Exercise goal: Rewrite everything from the line containing "Viewport: 1366px width, 820px height." down to the end of the lines, changing "accomplish" to "complete" and keeping all else the same. Give only those lines, and leave the pictures out.
########################################
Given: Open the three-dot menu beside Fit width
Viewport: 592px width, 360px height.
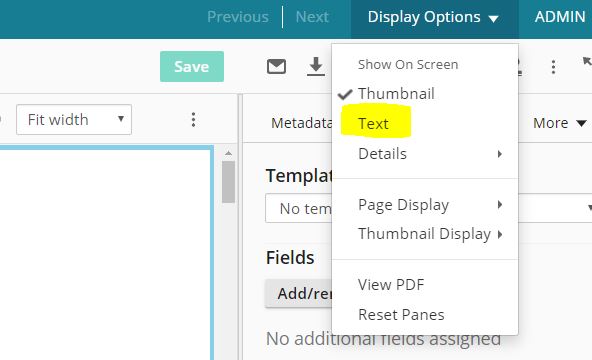Looking at the screenshot, I should 193,120.
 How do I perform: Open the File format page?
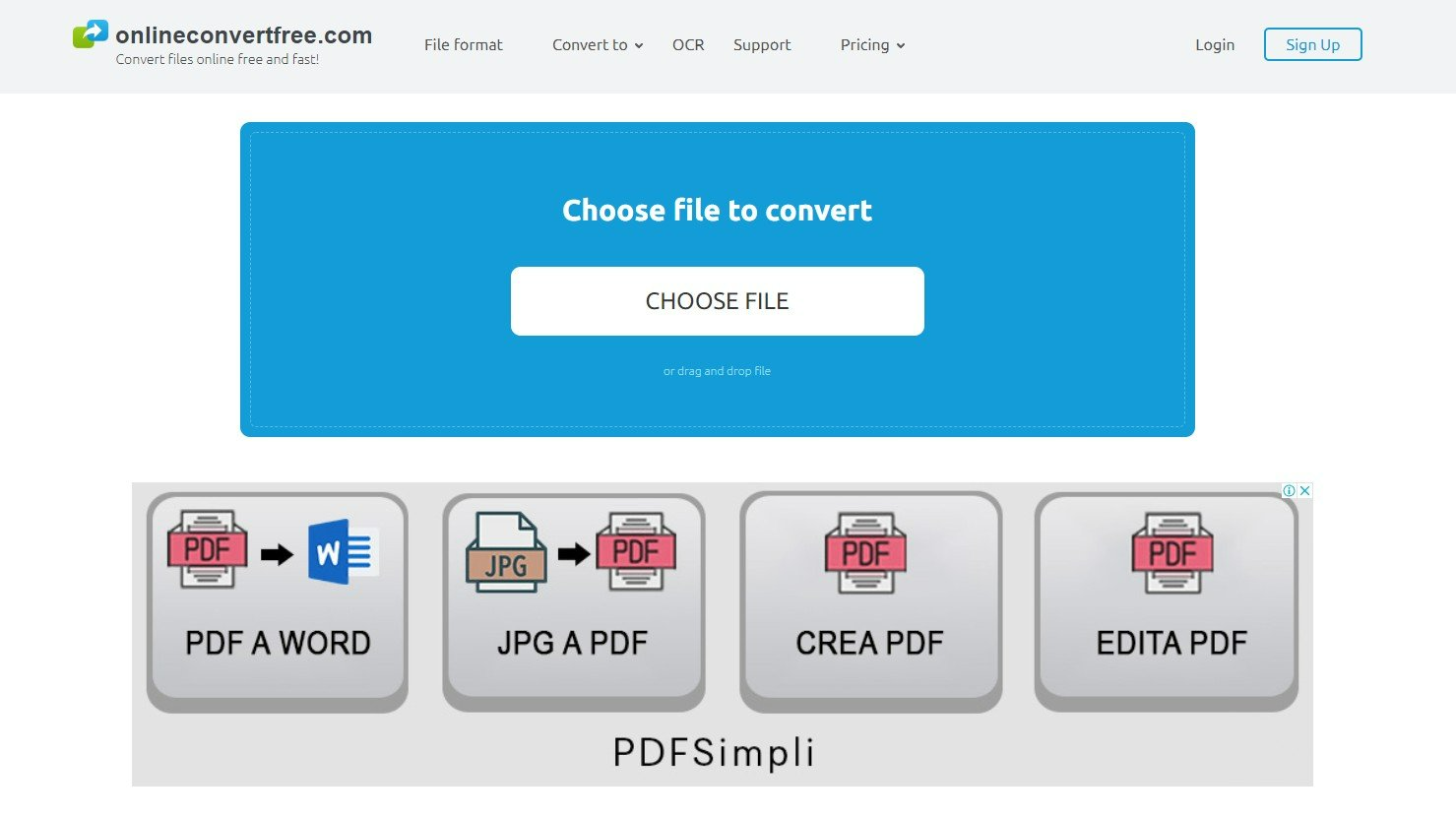click(x=463, y=45)
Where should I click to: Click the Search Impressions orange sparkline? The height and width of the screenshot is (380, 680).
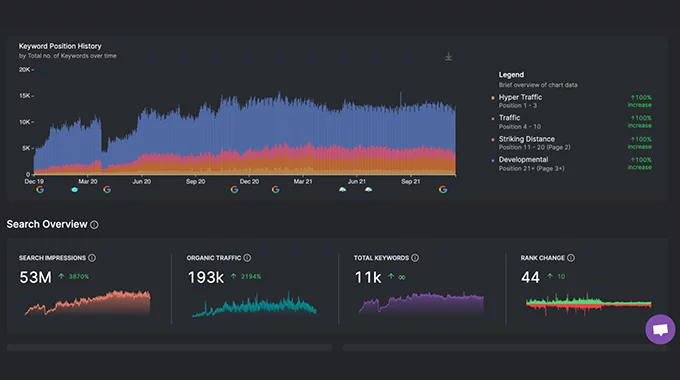click(x=88, y=302)
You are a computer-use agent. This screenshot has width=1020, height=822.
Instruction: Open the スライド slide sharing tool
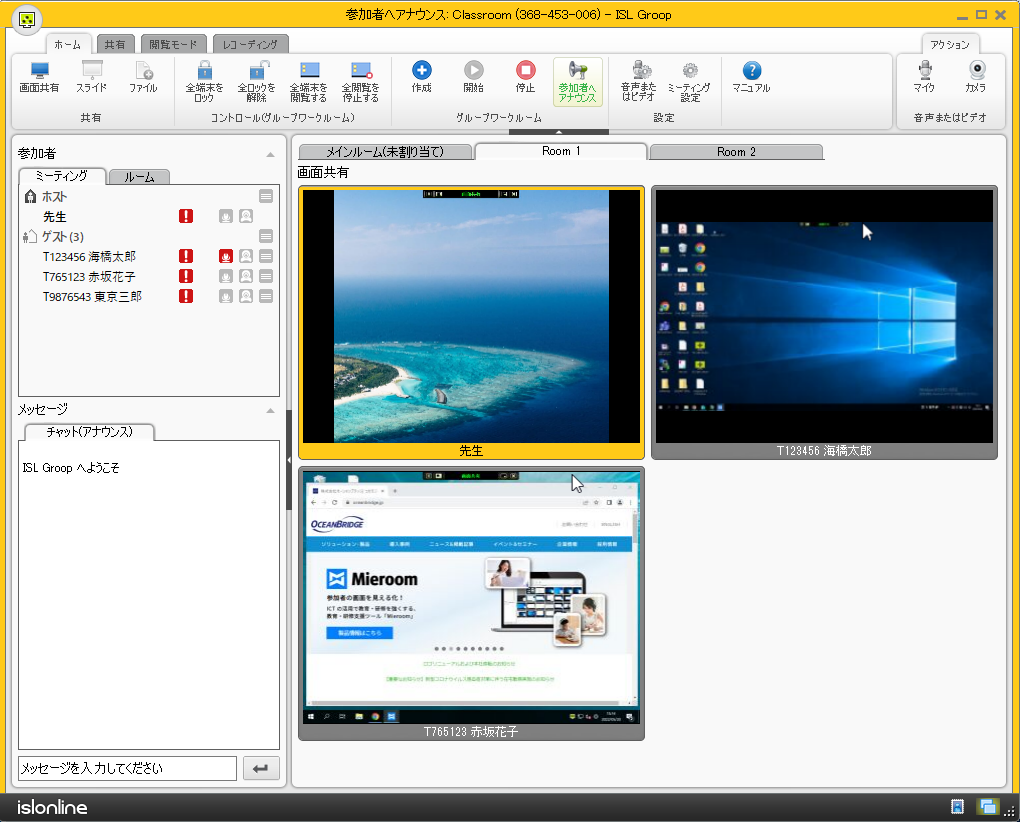[x=92, y=71]
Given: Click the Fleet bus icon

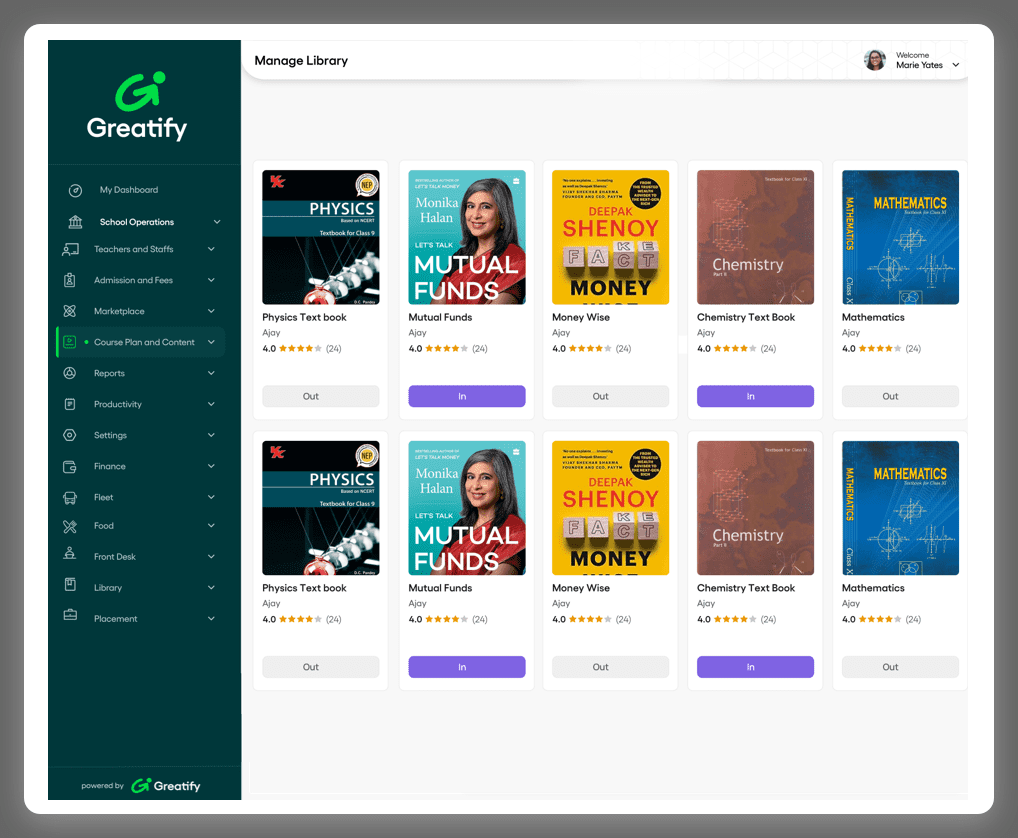Looking at the screenshot, I should pyautogui.click(x=70, y=497).
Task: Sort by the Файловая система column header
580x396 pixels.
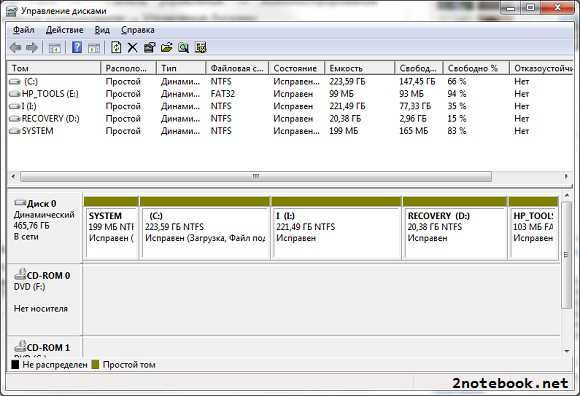Action: [x=237, y=68]
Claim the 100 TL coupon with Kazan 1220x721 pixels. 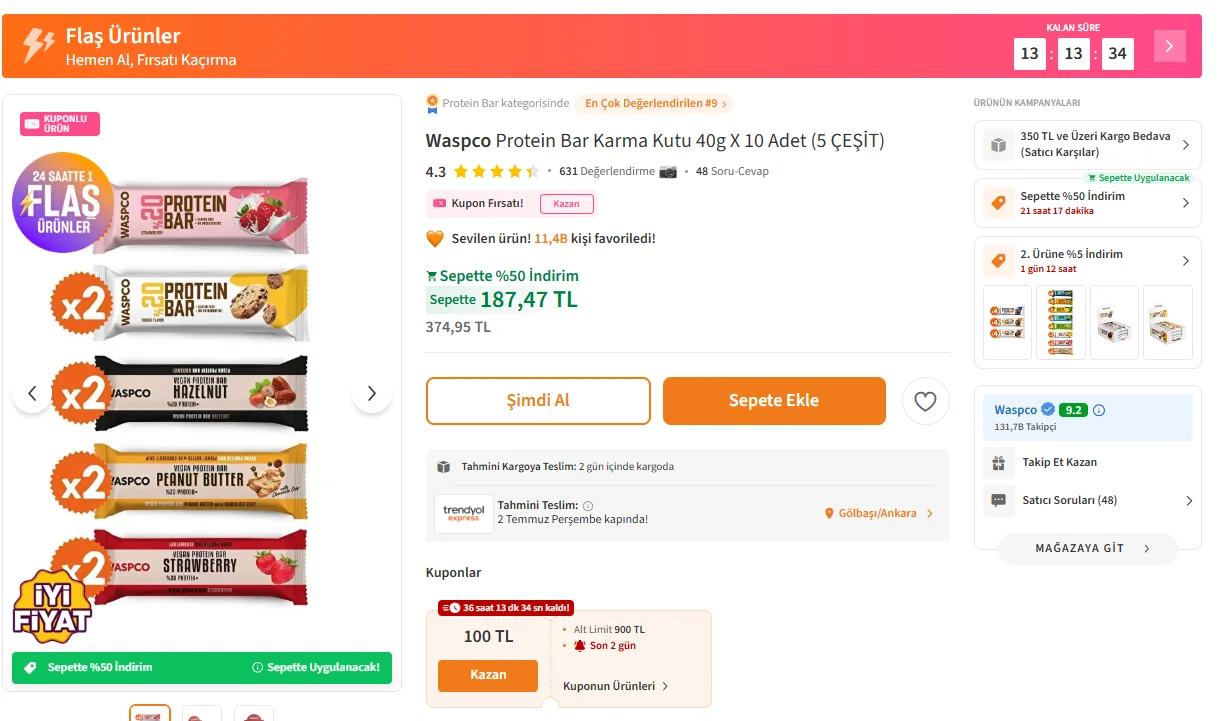pos(488,675)
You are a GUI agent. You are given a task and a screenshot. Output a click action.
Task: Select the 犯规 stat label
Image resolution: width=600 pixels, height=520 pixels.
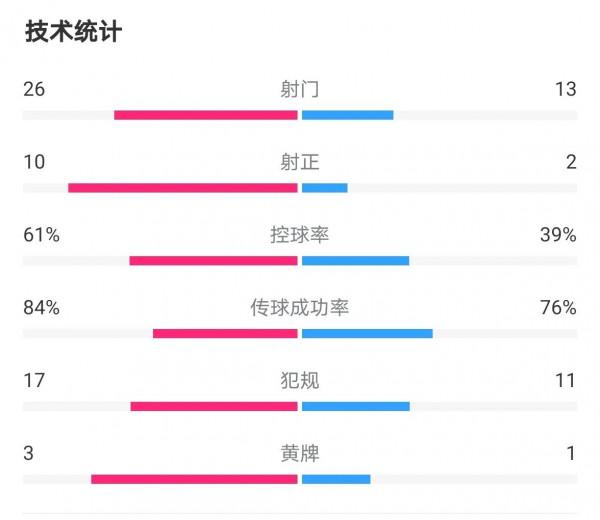coord(300,381)
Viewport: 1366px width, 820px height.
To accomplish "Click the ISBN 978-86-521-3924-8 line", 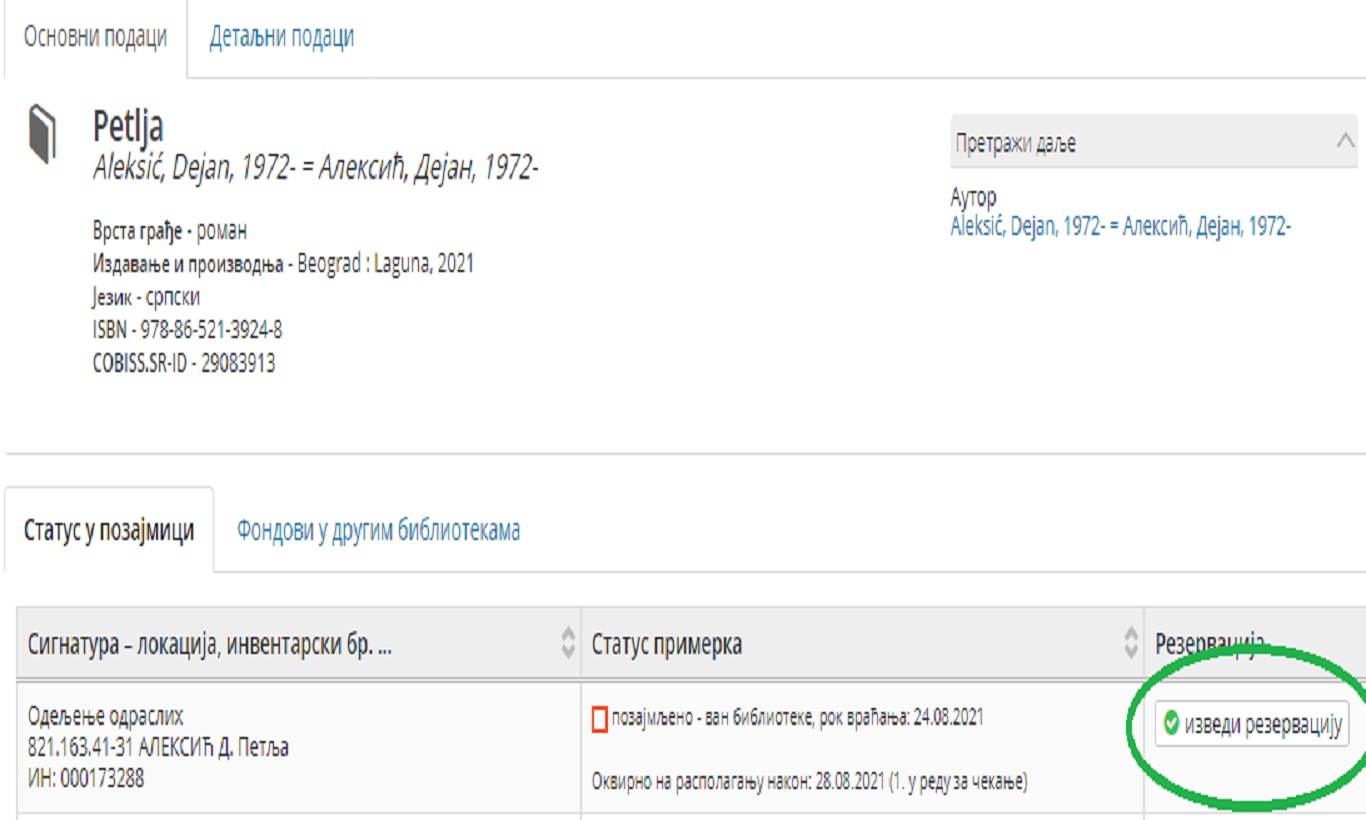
########################################
Exercise response:
Viewport: 1366px width, 820px height.
To complete "Click the ISBN 978-86-521-3924-8 line", 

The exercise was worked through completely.